STAY AWAY FROM SECURITY MATTERS – MZUTHINI
MBABANE – Mzuthini Ntshangase, Commissioner of His Majesty’s Correctional Services (HMCS) has told the media to stay away from security matters.
Ntshangase was questioned following claims by human rights activists who criticised the Correctional Services Department for putting Editor of The Nation Magazine Bheki Makhubu and human rights Lawyer Thulani Maseko in keg irons.
The Commissioner of HMCS, when questioned on why convict Celani ‘Maponi’ Ngubane participated in a crime prevention exercise without shackles, told this reporter that this publication should stay away from security matter.
Ngubane is serving a 60-year sentence for armed robberies, housebreaking and theft, and murder.
“Angsibendzeli iTimes mina (I don’t work for the Times). We decide on matters of security. Stay away from security matters, period!” he said before ending the interview.
In his prime, Ngubane would disguise himself as a female by wearing dresses and weaves to evade arrest as police officers combed kaKhoza location and the surrounding forests in search for him and his gang whose crime wave gripped the nation at the time.
Ngubane, who was convicted of murder, armed robberies, housebreaking and theft , has been making public appearances without leg irons in schools in which, alongside other convicts, they told pupils about their life of crime and that it does not pay.
In a community service exercise, Ngubane declared that he was a Christian and informed pupils that he was demon-possessed when he committed the aforementioned crimes. He visited schools to warn pupils to steer clear of crime, countrywide, as part of a community outreach programme.
Ntshangase, in yesterday’s publication, had said suspects were made to wear leg irons for security reasons.
He had said for security reasons, HMCS could not publicly discuss why some suspects were put in shackles.
On the case of the duo of Makhubu and Maseko, Ntshangase had said HMCS considered each case differently, and used their discretion whether to use handcuffs or leg irons.
“I know you are asking about the recent case. Sometimes it is to allow the people to use their hands to hug their relatives,” he said.
He also said they treated each case differently, and looked at the suspect’s situation.
The duo was in leg irons during their High Court appearances which the Lawyers for Human Rights (LHR) believed was an action they understood was meant for hardened criminals.
On the other hand, Sipho Gumede of LHR in a previous interview, said they (Lawyers for Human Rights) did not approve of the treatment received by Makhubu and Maseko.
“It is not understandable especially since the institution is now a Correctional facility.

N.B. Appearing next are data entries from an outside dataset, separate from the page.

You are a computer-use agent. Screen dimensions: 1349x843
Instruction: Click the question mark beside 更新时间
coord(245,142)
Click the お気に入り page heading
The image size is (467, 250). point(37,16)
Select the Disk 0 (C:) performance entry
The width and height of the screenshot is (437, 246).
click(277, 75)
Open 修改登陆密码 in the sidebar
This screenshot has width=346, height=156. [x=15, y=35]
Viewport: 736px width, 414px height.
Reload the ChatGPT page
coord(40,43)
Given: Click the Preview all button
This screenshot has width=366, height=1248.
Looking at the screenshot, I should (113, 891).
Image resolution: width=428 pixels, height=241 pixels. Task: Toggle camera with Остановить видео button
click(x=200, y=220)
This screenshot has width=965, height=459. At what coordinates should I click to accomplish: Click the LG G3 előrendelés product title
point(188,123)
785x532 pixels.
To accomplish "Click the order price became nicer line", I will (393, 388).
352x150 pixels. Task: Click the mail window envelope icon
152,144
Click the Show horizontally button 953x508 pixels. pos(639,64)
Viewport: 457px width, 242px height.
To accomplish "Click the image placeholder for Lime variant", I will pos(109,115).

There was really no need for them to wear chains and large padlocks. It gives a wrong impression of the country and its Constitution. The fine for their offence is E500, why then have them in shackles for such a crime?” he wondered.
Gumede had also said looking at the character of the suspects, they had no potential to break free and flee.
Civic groups also concurred with Gumede’s statement.
Lomcebo Dlamini of the Swaziland Coalition of Concerned Civic Organisations (SCCCO) said putting the two in leg irons was more degrading than their arrest.
“Maybe it is allowed in the law but generally we did not see the need to have them in leg irons,” she said.
She further said the two were subjected to inhumane and degrading treatment, and it should not be done unless the suspect was violent and needed restraint.
She said the duo was still innocent until proven guilty, and they should not have been subjected to such treatment.
Vincent Ncongwane of the Trade Union Congress of Swaziland (TUCOSWA) had also said the leg irons were excessive.
“The law which allows for this to happen should be visible to everyone. If people are put in leg irons for such a crime, then what happens to a murderer, does it mean they will shackle his arms and legs?” Ncongwane wondered.
Nkosinathi Manzini, Secretary General of the Law Society, said they did not know what criteria was used as this was usually seen on hardened criminals.
He said they did not know the policies and regulations used in this case. “If the policy says every prisoner should be shackled, then we understand. But if they use discretion, it raises a question why these people who are not hardened criminals are given such treatment?” Manzini asked.